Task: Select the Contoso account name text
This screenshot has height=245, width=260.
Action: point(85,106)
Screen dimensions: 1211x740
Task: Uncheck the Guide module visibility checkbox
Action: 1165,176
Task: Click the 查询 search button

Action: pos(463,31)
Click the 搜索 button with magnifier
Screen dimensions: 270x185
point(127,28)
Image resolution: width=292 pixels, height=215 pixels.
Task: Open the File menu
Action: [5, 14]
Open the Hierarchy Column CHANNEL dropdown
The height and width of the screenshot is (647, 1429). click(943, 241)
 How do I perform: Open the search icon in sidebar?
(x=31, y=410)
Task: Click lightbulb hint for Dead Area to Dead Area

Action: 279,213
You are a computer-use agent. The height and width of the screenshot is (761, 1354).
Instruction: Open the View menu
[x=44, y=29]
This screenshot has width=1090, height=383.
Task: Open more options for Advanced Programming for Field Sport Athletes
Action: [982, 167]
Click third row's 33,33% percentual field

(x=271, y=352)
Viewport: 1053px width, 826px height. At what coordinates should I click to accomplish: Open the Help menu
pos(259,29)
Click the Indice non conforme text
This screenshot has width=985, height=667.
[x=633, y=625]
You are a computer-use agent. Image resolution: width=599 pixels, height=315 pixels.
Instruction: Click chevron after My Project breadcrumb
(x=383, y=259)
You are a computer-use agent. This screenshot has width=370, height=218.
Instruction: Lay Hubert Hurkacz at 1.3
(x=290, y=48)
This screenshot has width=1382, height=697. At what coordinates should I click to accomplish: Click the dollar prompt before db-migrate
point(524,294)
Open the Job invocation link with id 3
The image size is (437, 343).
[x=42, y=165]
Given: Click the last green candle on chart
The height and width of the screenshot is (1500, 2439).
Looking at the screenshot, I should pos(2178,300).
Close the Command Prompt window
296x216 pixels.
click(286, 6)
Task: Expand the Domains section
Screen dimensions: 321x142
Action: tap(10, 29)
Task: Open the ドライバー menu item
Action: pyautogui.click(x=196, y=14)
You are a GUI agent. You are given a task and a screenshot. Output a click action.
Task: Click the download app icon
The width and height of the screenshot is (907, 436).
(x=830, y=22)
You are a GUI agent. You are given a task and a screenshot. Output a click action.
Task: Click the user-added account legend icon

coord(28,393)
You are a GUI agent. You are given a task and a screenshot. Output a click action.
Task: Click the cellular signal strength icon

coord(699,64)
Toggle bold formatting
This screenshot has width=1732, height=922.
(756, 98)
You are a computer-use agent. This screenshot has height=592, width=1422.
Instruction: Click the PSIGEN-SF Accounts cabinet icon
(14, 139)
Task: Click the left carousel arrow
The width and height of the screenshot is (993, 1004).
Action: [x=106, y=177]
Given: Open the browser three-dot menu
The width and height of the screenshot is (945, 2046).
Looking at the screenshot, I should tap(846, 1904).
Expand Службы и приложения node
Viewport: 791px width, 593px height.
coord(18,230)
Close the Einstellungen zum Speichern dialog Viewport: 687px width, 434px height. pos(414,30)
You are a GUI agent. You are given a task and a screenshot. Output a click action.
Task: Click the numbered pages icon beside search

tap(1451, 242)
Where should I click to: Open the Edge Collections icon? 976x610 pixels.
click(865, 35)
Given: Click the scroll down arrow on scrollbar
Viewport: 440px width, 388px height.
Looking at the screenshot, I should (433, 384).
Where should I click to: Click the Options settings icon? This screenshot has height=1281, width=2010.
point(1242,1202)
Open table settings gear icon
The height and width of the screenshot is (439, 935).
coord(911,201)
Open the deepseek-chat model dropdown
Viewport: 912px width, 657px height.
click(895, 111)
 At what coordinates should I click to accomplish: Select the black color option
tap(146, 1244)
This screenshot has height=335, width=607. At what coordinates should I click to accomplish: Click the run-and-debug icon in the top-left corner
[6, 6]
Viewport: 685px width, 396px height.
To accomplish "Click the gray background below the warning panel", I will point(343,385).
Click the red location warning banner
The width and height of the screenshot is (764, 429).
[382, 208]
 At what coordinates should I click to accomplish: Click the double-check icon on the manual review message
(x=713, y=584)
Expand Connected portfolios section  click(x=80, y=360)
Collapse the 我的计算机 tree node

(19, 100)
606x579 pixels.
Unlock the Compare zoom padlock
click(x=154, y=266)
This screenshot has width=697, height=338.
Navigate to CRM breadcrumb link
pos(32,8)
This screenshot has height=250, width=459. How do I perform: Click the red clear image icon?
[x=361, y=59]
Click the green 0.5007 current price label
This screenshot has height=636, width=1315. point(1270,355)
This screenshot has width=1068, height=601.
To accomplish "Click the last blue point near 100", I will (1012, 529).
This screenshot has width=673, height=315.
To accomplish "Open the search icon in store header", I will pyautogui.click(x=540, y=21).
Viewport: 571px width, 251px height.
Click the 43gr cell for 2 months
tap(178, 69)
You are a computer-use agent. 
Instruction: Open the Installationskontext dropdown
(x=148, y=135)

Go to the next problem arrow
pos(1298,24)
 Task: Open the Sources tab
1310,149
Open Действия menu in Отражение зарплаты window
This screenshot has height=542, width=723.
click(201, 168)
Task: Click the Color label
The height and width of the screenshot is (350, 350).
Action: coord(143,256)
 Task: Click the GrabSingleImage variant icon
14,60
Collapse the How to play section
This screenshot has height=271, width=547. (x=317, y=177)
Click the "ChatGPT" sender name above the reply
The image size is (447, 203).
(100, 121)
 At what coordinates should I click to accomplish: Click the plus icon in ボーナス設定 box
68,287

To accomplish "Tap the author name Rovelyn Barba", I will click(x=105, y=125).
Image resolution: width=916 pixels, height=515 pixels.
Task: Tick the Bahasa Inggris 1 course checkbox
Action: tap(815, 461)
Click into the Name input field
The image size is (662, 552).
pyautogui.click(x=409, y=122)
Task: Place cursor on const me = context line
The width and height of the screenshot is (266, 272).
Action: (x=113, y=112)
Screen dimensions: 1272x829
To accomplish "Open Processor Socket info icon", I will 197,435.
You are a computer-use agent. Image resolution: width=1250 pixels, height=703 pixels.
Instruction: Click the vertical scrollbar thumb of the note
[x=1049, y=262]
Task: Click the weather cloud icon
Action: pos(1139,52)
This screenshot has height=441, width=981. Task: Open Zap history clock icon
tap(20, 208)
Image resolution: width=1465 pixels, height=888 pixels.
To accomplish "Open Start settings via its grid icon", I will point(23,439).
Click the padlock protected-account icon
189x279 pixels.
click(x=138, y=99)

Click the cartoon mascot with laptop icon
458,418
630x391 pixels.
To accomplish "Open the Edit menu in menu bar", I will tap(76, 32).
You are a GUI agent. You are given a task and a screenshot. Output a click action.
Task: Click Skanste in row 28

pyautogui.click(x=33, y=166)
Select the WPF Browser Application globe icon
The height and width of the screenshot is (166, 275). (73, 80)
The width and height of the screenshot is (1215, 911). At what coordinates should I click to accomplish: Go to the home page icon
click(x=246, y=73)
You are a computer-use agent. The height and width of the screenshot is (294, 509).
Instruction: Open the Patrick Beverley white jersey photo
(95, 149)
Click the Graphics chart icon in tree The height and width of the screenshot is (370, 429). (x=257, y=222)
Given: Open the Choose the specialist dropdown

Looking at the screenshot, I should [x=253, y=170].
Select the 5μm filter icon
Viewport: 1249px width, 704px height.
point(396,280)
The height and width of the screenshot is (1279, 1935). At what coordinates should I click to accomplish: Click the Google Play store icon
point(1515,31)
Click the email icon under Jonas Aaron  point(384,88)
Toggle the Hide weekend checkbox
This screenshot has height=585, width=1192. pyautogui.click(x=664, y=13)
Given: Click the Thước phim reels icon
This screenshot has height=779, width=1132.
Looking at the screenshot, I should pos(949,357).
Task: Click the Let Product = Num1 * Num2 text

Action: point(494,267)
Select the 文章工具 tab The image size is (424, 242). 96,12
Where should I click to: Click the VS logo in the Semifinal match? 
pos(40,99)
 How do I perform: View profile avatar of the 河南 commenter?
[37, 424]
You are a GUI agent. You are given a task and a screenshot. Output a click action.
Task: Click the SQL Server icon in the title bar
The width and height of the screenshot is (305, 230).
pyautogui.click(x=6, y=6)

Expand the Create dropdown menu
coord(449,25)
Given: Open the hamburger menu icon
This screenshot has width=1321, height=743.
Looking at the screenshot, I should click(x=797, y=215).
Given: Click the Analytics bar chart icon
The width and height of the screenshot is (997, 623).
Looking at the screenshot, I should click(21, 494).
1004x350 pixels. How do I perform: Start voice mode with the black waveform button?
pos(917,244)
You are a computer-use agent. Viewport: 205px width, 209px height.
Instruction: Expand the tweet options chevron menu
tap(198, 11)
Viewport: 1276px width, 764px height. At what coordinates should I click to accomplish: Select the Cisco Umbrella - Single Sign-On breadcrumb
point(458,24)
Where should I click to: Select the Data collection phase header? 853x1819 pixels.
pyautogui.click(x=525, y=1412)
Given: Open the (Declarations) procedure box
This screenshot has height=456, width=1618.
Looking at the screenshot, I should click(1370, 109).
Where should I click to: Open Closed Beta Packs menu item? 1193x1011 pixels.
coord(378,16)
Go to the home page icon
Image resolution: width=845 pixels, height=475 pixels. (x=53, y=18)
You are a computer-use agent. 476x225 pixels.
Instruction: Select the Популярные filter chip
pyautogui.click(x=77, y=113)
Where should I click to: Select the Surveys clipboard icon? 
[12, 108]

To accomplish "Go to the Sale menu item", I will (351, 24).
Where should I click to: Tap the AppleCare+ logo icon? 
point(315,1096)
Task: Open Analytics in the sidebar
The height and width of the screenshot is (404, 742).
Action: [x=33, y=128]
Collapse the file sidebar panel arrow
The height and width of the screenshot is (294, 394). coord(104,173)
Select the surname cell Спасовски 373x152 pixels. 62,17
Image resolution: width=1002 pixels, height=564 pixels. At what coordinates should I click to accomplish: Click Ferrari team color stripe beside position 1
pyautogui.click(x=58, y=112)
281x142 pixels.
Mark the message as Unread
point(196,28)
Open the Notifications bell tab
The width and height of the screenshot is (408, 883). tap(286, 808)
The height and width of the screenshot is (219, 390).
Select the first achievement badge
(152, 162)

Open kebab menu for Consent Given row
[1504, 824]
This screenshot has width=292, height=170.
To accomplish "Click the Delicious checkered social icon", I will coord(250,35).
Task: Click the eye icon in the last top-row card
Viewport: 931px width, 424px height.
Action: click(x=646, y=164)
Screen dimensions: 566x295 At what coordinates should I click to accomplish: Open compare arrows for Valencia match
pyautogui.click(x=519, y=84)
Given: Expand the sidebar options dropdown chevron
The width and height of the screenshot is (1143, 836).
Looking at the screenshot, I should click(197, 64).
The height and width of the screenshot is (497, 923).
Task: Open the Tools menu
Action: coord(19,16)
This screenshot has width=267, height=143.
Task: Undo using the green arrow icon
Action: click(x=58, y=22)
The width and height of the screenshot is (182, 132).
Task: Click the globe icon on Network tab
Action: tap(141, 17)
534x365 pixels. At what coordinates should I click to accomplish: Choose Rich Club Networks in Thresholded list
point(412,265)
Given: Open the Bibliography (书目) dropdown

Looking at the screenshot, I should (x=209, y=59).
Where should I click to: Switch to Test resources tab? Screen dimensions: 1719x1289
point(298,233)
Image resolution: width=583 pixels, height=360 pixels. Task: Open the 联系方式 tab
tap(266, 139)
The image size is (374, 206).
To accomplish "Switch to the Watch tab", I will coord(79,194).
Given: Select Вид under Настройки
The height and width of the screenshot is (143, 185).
--- --- ---
**WORK TO COMPLETE:** Rewrite the items, starting with the line that contains "Click the Graphics" and going on through the line that contains "Looking at the screenshot, I should pos(949,357).". Put "consultant" in place of "specialist" and leave everything else unchanged.

**ANSWER:**
Click the Graphics chart icon in tree The height and width of the screenshot is (370, 429). (x=257, y=222)
Given: Open the Choose the consultant dropdown

Looking at the screenshot, I should [x=253, y=170].
Select the 5μm filter icon
Viewport: 1249px width, 704px height.
point(396,280)
The height and width of the screenshot is (1279, 1935). At what coordinates should I click to accomplish: Click the Google Play store icon
point(1515,31)
Click the email icon under Jonas Aaron  point(384,88)
Toggle the Hide weekend checkbox
This screenshot has height=585, width=1192. pyautogui.click(x=664, y=13)
Given: Click the Thước phim reels icon
This screenshot has height=779, width=1132.
Looking at the screenshot, I should pos(949,357).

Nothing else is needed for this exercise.